- O Brasil discute a isenção do Imposto de Renda para parte da classe média e a criação de um Imposto Mínimo para os super-ricos no Congresso.
- A proposta visa reduzir a desigualdade do sistema tributário, que penaliza os trabalhadores.
- Atualmente, o 1% mais rico paga menos impostos proporcionalmente, enquanto os trabalhadores com carteira assinada enfrentam alta carga tributária.
- O relator do projeto, deputado Arthur Lira, introduziu brechas que podem aumentar a regressividade e reduzir a arrecadação em R$ 3 bilhões.
- A aprovação do projeto sem essas brechas pode iniciar reformas estruturais para garantir mais justiça fiscal e competitividade no Brasil.

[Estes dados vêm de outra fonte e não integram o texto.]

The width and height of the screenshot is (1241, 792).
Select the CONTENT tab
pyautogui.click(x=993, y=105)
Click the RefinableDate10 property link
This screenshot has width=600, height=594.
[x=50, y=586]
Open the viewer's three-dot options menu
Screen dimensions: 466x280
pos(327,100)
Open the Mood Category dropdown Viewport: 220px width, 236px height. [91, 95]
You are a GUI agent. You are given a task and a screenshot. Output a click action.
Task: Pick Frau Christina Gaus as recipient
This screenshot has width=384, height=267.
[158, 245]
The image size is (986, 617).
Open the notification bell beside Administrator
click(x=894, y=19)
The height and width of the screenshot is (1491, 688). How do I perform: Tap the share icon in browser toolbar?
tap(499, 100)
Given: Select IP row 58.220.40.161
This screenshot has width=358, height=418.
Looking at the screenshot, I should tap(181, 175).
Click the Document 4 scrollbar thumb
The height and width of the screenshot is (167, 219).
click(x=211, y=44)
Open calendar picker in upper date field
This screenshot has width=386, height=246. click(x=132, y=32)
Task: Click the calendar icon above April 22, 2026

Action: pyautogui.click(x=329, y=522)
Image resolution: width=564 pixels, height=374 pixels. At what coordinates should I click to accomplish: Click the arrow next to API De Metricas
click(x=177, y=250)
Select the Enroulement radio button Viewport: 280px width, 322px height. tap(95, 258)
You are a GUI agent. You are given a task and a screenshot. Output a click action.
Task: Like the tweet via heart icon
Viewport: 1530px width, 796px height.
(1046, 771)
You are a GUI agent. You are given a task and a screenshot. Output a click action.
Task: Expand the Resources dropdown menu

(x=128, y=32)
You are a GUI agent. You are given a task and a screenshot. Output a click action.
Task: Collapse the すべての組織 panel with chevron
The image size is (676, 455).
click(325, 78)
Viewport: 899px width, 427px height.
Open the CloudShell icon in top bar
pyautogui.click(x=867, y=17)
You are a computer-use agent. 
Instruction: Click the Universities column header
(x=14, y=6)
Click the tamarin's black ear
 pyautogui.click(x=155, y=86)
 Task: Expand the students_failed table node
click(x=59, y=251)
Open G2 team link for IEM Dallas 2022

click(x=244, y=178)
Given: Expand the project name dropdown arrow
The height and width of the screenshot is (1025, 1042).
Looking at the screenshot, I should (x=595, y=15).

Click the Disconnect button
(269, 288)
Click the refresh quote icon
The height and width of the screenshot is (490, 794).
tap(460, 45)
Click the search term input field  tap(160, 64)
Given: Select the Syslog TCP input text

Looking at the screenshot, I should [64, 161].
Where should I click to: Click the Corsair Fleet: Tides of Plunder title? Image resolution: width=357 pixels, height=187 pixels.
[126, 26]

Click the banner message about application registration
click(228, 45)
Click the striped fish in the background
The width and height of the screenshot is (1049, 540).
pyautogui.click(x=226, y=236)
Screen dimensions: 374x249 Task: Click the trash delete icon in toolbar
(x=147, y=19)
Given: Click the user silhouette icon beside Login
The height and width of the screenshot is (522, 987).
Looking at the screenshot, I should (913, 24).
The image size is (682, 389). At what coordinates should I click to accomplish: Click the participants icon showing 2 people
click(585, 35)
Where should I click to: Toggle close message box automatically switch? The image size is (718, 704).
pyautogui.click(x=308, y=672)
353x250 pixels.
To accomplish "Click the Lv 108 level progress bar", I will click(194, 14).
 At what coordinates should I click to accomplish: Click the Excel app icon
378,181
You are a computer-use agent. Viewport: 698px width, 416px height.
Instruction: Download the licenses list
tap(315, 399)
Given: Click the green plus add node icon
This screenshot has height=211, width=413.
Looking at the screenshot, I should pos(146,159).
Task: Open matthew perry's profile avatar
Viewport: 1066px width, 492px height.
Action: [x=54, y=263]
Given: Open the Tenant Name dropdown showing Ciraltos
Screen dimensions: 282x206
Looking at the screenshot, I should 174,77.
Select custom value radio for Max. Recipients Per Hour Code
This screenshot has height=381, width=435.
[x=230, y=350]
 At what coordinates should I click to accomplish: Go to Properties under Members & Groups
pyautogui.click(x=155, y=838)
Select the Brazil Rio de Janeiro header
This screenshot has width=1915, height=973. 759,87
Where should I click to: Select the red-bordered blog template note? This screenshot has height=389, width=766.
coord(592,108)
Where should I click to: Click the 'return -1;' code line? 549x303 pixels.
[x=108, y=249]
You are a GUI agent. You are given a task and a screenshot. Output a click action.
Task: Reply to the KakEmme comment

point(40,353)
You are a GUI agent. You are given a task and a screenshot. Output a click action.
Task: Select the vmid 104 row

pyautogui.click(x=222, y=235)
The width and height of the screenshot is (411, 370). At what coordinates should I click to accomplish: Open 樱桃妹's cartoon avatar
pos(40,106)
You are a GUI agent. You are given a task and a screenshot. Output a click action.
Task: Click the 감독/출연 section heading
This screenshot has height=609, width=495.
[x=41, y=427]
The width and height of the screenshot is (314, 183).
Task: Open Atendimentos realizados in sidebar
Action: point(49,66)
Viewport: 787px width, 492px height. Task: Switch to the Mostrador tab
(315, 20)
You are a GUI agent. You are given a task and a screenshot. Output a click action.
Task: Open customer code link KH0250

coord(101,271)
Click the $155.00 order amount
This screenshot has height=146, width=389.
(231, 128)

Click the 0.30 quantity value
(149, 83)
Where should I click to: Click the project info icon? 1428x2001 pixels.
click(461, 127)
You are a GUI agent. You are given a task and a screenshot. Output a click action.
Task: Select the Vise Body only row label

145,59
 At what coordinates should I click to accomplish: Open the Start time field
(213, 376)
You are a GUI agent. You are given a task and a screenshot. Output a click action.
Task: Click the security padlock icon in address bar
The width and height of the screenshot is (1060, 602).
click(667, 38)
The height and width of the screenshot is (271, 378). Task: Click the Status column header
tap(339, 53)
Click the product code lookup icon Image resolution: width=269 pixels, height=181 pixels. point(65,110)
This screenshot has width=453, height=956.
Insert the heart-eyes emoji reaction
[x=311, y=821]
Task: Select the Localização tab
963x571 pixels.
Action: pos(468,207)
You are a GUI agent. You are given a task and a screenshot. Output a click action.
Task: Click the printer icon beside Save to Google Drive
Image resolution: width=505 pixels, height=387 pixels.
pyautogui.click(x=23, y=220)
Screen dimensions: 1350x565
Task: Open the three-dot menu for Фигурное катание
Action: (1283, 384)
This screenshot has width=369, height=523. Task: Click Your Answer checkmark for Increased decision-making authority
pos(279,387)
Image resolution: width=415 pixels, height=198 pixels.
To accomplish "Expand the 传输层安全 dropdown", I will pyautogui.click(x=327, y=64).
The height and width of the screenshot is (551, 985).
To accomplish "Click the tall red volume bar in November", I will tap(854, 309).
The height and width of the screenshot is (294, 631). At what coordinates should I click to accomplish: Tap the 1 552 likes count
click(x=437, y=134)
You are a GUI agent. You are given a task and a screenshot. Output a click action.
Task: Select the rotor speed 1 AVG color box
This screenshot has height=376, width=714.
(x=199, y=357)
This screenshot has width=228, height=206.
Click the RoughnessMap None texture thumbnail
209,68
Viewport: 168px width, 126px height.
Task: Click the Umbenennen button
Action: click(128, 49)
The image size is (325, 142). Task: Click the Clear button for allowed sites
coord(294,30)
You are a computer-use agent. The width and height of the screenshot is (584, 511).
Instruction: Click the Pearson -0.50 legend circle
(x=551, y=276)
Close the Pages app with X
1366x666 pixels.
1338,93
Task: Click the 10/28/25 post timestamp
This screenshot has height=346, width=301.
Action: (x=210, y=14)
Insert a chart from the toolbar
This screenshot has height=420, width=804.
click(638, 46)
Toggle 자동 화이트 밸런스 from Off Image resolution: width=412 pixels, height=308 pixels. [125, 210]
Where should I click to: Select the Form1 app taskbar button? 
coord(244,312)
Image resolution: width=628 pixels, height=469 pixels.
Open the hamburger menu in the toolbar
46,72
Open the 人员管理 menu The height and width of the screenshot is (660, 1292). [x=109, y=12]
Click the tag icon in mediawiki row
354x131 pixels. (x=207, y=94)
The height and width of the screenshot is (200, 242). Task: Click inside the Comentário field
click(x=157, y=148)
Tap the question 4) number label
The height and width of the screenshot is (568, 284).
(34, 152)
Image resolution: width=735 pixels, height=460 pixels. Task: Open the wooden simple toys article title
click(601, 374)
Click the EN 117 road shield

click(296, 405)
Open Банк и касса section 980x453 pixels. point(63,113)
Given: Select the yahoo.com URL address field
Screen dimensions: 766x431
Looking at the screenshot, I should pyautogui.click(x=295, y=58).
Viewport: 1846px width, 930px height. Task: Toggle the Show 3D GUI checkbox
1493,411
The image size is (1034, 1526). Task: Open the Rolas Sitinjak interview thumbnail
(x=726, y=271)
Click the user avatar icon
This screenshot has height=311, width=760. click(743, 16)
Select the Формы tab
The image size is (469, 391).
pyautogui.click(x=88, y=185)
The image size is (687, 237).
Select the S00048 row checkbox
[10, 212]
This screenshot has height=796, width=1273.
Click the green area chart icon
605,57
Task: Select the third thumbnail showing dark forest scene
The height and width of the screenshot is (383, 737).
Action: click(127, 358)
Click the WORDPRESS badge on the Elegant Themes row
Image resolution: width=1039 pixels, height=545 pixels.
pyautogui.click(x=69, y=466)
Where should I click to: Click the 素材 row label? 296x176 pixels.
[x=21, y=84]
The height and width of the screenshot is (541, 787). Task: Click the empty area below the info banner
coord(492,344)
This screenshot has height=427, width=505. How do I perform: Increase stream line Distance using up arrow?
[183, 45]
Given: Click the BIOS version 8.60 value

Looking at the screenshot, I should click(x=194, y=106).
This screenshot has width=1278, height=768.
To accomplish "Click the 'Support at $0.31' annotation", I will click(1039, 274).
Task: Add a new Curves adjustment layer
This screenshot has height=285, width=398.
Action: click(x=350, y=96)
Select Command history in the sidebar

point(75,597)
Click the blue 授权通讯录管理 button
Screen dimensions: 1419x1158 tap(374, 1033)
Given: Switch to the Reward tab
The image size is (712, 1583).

O Brasil, segundo país mais desigual do mundo, enfrenta um debate crucial no Congresso sobre a isenção do Imposto de Renda para parte da classe média e a implementação de um Imposto Mínimo para os super-ricos. Essa proposta, que deve ser votada até o fim do ano, busca reduzir a regressividade do sistema tributário, que penaliza desproporcionalmente os trabalhadores.
Atualmente, o 1% mais rico da população paga menos impostos proporcionalmente, enquanto os trabalhadores com carteira assinada arcam com uma carga tributária elevada. O projeto visa incluir cerca de 140 mil pessoas, ou 0,1% da população adulta, no novo imposto. No entanto, o relator do projeto, deputado Arthur Lira (PP-AL), introduziu brechas que podem comprometer a eficácia da proposta, aumentando a regressividade.
Estudos indicam que, entre os contribuintes que ganham mais de R$ 1 milhão por ano, mais de 60% pagam menos de 10% de alíquota efetiva. Além disso, a alíquota média para aqueles que recebem acima de R$ 4,8 milhões é de apenas 6,3%. O projeto original, ao ser modificado, pode resultar em uma arrecadação anual R$ 3 bilhões inferior ao esperado, segundo análise de Sergio Gobetti.
A proposta de um Imposto Mínimo é vista como uma oportunidade para reformar o sistema tributário, que atualmente é fragmentado e desigual. A aprovação do PL 1.087/2025, sem as brechas introduzidas por Lira, pode iniciar um ciclo de reformas estruturais necessárias para garantir mais competitividade e justiça fiscal. A realocação da carga tributária, priorizando a renda em vez do consumo, é uma estratégia que pode impulsionar o crescimento econômico e fortalecer o pacto social no Brasil.